__Dataset entries__:
..............................
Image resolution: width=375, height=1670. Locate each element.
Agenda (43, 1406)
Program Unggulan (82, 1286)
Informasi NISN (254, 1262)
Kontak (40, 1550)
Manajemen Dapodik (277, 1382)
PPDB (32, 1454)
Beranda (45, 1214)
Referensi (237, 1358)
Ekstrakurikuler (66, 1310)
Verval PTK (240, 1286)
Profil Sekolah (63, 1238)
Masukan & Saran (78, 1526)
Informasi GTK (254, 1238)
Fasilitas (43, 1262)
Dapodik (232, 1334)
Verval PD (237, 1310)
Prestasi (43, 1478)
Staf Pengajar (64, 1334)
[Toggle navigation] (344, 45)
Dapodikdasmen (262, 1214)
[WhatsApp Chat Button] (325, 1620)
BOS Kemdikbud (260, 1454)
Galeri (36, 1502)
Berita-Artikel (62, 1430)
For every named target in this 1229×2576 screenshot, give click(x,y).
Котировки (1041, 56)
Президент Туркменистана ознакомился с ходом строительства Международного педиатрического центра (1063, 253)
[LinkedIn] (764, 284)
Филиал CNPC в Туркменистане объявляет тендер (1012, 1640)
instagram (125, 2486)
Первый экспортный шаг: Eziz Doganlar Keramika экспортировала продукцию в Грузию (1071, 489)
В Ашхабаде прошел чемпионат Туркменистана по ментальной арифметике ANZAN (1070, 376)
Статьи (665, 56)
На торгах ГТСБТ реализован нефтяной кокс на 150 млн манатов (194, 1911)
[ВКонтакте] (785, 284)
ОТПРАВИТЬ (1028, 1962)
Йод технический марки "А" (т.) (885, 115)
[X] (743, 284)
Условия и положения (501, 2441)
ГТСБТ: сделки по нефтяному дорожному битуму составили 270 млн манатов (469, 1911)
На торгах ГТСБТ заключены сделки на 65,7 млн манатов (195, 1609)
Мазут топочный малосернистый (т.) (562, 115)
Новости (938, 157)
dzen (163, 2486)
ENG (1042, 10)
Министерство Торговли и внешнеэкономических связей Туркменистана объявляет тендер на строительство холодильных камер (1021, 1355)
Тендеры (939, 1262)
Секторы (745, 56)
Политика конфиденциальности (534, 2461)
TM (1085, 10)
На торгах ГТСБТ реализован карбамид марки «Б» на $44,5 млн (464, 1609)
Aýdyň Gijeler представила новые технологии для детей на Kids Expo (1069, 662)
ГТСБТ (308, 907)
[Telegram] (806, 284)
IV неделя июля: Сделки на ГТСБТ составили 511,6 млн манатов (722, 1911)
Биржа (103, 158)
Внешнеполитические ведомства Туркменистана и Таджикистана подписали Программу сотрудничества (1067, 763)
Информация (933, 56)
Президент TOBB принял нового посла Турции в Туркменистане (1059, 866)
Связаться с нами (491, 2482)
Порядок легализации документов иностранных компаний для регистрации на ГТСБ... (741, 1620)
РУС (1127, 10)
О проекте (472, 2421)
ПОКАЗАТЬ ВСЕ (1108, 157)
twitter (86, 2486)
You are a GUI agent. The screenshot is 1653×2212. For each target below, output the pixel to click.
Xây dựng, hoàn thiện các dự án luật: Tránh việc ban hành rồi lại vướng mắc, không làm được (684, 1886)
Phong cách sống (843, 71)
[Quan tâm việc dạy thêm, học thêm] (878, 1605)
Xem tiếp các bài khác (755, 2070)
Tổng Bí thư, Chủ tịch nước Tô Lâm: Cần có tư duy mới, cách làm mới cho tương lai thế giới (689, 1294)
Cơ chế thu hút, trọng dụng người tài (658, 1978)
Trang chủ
..............................
Lines containing the word "target" are to be located in the entries and copied.

For every named target in this 1229×2576 screenshot, give click(x,y).
You are a GUI agent. The screenshot is 1653×2212. For each target below, output the pixel to click.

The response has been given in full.